Prologue

97 16 8
                                    

Oups ! Cette image n'est pas conforme à nos directives de contenu. Afin de continuer la publication, veuillez la retirer ou mettre en ligne une autre image.


Voici venu le temps.

Le sablier a débuté sa course.

Il ouvre les yeux par réflexe, écarquillés, fixés sur un point imaginaire au-delà des pins sylvestres qui dominent la colline. Force est de constater qu'il est toujours seul sur la terrasse qui surplombe Nid'Hogg et son cimetière encore fumant. Un frisson lui parcourt l'échine et il les referme aussitôt.

Tu t'aventures sur un chemin tortueux, en as-tu conscience?

Non, évidemment, pas encore.

La voix dans sa tête est claire, tout à fait distincte, et en même temps, elle paraît si lointaine. C'est une sensation étrange. Comme une chanson qui s'insinue, une inspiration qui se faufile dans ses pensées. Une voix insolite parmi la multitude qui pousse régulièrement la porte de son esprit fatigué. Pourtant, cette fois c'est différent. C'est sa propre voix qu'il entend, alors que sa conscience ne lui a rien commandé. C'est bien elle, mais comme empruntée par quelqu'un d'autre que lui, foncièrement indépendante de sa volonté. Comme un nouveau messager, un de ceux qui, parfois, s'amusent à lui ouvrir de nouveaux passages de conscience à certains moments clés de sa vie. Durant ces courts instants, il lui suffit d'accueillir les paroles furtives qui s'évaporent dans la brume du matin. Comme s'il ne s'agissait que d'un rêve.

Connais-tu l'histoire d'Izad? poursuit le murmure omnipotent.

Les signes... ils te guideront comme ils l'ont toujours fait.

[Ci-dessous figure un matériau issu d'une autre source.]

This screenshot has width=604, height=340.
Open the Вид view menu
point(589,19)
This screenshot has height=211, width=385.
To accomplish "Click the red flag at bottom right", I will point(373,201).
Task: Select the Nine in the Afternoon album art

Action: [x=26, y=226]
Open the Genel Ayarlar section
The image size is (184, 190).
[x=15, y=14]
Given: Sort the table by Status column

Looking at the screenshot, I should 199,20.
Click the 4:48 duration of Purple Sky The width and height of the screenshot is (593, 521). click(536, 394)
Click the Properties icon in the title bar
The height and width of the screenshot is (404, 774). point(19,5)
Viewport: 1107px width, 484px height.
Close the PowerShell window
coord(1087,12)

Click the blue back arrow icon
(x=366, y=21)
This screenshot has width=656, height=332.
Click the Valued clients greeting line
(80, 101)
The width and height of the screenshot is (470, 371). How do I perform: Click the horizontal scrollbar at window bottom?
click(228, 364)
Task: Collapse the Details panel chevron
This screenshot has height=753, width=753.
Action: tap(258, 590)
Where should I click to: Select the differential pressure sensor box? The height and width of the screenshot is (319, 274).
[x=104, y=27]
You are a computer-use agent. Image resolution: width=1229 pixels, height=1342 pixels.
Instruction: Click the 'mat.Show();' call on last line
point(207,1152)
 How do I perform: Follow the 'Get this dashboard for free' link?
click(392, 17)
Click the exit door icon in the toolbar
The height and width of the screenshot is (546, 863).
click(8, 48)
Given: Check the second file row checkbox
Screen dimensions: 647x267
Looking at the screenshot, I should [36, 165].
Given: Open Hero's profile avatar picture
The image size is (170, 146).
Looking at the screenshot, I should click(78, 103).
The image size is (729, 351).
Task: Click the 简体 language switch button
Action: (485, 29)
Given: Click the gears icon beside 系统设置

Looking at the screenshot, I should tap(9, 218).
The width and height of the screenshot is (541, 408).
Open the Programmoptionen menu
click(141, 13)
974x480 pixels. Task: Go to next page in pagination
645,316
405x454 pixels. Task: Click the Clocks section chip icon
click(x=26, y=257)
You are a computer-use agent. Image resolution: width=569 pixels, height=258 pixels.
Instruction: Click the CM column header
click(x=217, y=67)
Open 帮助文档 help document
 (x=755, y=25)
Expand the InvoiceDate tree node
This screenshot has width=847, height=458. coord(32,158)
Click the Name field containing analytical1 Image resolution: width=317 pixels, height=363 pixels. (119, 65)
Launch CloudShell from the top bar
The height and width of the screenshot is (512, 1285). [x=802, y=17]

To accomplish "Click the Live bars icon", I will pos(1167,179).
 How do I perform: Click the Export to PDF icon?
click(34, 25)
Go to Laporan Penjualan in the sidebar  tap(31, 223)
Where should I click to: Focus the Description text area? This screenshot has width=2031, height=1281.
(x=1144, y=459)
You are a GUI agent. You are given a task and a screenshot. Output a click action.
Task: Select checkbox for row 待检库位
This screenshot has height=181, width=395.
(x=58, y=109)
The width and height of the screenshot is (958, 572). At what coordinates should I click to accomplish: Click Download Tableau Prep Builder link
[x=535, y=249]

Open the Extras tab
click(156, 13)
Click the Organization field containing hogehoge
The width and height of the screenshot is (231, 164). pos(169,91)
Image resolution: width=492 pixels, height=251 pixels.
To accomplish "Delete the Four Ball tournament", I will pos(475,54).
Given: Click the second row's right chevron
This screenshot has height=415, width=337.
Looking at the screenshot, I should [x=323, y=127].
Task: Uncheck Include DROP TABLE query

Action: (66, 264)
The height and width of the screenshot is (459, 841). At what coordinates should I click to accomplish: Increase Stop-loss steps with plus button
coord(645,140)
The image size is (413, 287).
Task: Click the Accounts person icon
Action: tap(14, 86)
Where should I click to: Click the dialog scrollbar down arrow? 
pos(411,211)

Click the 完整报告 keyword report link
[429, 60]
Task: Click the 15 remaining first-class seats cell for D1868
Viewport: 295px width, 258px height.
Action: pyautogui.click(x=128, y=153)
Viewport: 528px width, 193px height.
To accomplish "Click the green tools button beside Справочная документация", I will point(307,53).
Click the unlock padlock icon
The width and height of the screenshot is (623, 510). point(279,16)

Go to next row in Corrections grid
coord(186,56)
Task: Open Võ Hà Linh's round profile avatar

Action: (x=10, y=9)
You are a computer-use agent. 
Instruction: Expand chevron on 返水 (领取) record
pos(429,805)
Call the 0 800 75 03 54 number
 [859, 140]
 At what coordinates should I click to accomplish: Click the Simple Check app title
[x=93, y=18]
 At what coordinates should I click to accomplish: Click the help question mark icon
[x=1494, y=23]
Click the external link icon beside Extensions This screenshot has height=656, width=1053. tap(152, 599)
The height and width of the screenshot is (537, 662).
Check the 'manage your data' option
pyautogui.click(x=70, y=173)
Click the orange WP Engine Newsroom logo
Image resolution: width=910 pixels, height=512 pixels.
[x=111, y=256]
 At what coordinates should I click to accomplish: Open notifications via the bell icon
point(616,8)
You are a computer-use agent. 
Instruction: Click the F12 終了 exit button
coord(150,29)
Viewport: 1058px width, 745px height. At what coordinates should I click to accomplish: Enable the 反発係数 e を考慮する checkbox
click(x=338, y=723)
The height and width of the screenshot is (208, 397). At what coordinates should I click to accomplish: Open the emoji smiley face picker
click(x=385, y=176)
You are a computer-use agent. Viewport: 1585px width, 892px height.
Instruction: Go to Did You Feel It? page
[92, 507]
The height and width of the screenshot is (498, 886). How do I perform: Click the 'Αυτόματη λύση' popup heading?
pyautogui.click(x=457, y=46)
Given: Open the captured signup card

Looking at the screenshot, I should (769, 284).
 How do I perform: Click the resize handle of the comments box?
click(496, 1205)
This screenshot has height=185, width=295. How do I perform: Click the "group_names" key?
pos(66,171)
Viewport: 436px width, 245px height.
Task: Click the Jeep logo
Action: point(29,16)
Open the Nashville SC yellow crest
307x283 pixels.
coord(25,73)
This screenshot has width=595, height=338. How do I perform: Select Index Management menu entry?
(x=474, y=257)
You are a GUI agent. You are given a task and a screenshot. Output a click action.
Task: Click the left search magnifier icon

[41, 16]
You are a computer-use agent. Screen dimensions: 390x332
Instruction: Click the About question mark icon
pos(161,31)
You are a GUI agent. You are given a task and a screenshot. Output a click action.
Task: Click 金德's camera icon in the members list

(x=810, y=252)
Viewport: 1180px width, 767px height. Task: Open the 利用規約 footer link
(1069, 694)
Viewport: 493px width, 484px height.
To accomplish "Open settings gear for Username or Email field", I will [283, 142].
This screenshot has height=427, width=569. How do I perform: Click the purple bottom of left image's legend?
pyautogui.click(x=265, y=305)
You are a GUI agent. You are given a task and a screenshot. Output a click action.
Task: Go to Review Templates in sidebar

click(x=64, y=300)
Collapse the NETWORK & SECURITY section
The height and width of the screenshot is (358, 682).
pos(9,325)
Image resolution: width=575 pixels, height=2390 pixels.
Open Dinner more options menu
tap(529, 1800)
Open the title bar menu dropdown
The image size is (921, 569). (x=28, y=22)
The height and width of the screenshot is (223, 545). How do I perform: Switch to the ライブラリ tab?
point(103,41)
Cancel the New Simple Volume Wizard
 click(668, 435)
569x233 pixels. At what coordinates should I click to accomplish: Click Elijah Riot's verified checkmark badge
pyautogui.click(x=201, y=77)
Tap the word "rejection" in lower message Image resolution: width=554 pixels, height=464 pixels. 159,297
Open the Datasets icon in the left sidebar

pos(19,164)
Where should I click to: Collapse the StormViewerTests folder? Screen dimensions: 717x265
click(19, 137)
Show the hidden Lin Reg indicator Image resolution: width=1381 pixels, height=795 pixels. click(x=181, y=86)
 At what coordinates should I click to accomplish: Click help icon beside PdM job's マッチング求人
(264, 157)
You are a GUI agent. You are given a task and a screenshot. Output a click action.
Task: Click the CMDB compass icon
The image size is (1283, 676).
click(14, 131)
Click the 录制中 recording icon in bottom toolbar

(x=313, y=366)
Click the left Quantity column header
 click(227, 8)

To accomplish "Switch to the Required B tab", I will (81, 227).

— Qui es-tu ? Qui est Izad ? tente de savoir le destinataire de ces quelques mots soufflés à son oreille.

Trouve la fille. C'est ton chemin.

Malgré ses efforts, il a de plus en plus de mal à maintenir sa concentration. Les paroles silencieuses résonnent dans sa tête comme le martèlement d'une évidence qu'il ne comprend pourtant pas. Lorsqu'il entrebâille à nouveau les paupières, sortant doucement de ce qu'il aime nommer son voyage intérieur, le soleil éparpille déjà sur les nuages ses roses et ses ocres, vifs et lumineux. Son moment de la journée préféré.

Le cycle de la vie. Un perpétuel recommencement.

Elena se laisse choir sur le sol en lâchant un profond soupir. Elle a l'air épuisée. Ses cheveux courts, taillés à la serpe, se dressent sur sa tête de manière désordonnée et lui donnent l'allure d'un garçon. Elle se balance vers lui et lui assène un coup d'épaule affectueux.

— Monsieur le Yogi accepte-t-il un peu de compagnies pour admirer le soleil se lever ?

Il la considère, un brin amusé.

— Tu te lèves ou tu vas te coucher ?

Elle se fend d'une grimace, le regard empreint de lassitude.

— Disons que la nuit fut brève. Ces temps-ci, je passe mes soirées dehors et mes journées à dormir.

— Les nouvelles sont si mauvaises que ça ?

— C'est infernal, lâche-t-elle d'une voix cassée par la fatigue. C'est quasiment toutes les nuits désormais. Les Lycaons se sont encore rapprochés bien trop près et on a dû étendre les feux d'un kilomètre au nord. Sauf que, forcément, la pluie s'est invitée et a tout éteint. Il nous a fallu des heures pour tout rallumer.

Melchior laisse errer son regard sur les courbes verdoyantes des Collines de Tara. L'orage a filé vers le sud et l'aube est déjà en train de teinter le ciel de rose et de mauve, signe que le soleil n'est pas loin.

— Ça commence à devenir inquiétant, on va devoir augmenter les effectifs, répond-il pensif. Vois avec Yules qu'il te donne deux ou trois gars en plus pour les tournées. Darp et toi ne tiendrez pas longtemps à ce rythme.

Elena opine du chef.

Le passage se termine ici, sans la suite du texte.